Exercise details
Lines from the one containing "This screenshot has width=775, height=500." through the last line of the records below need to be repeated exactly; nothing else, and no pictures.

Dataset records
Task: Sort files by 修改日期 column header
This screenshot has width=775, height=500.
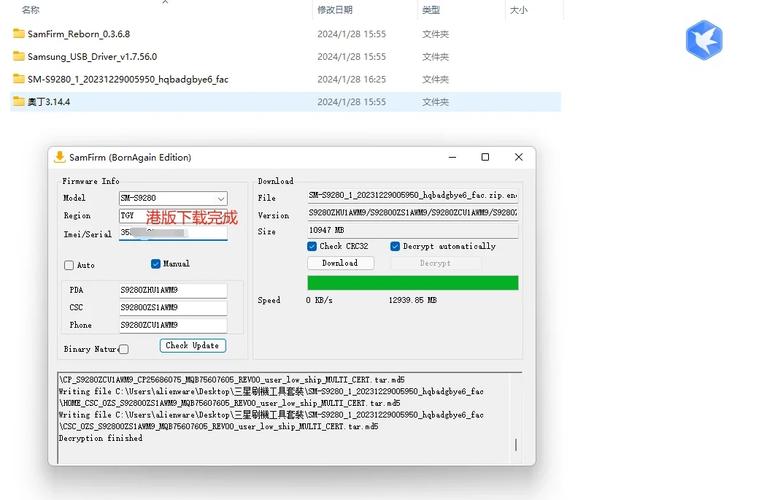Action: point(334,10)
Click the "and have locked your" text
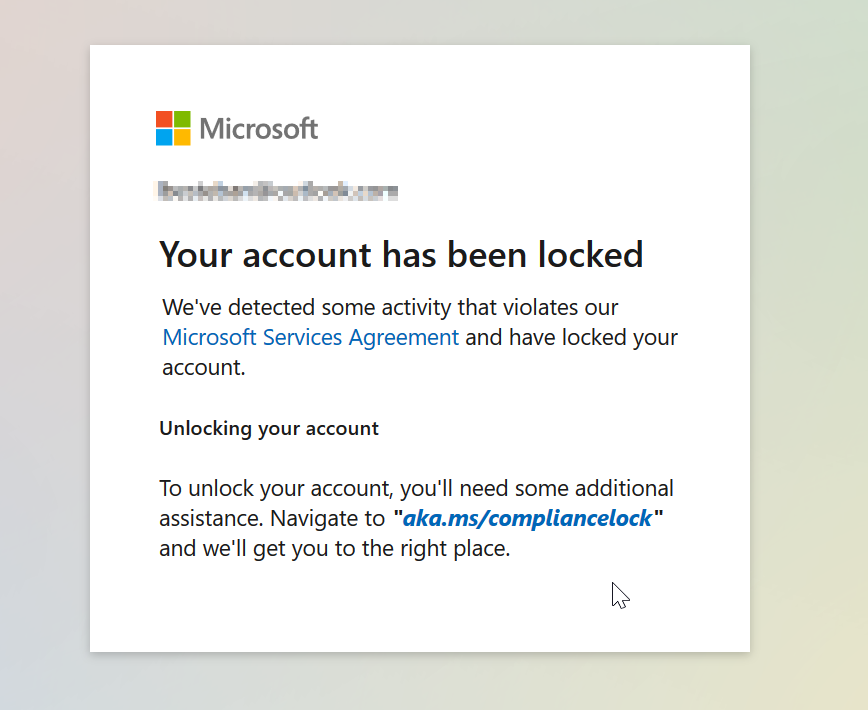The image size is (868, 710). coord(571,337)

Result
This screenshot has width=775, height=500.
Action: point(334,10)
Click the "and have locked your" text
The image size is (868, 710). coord(571,337)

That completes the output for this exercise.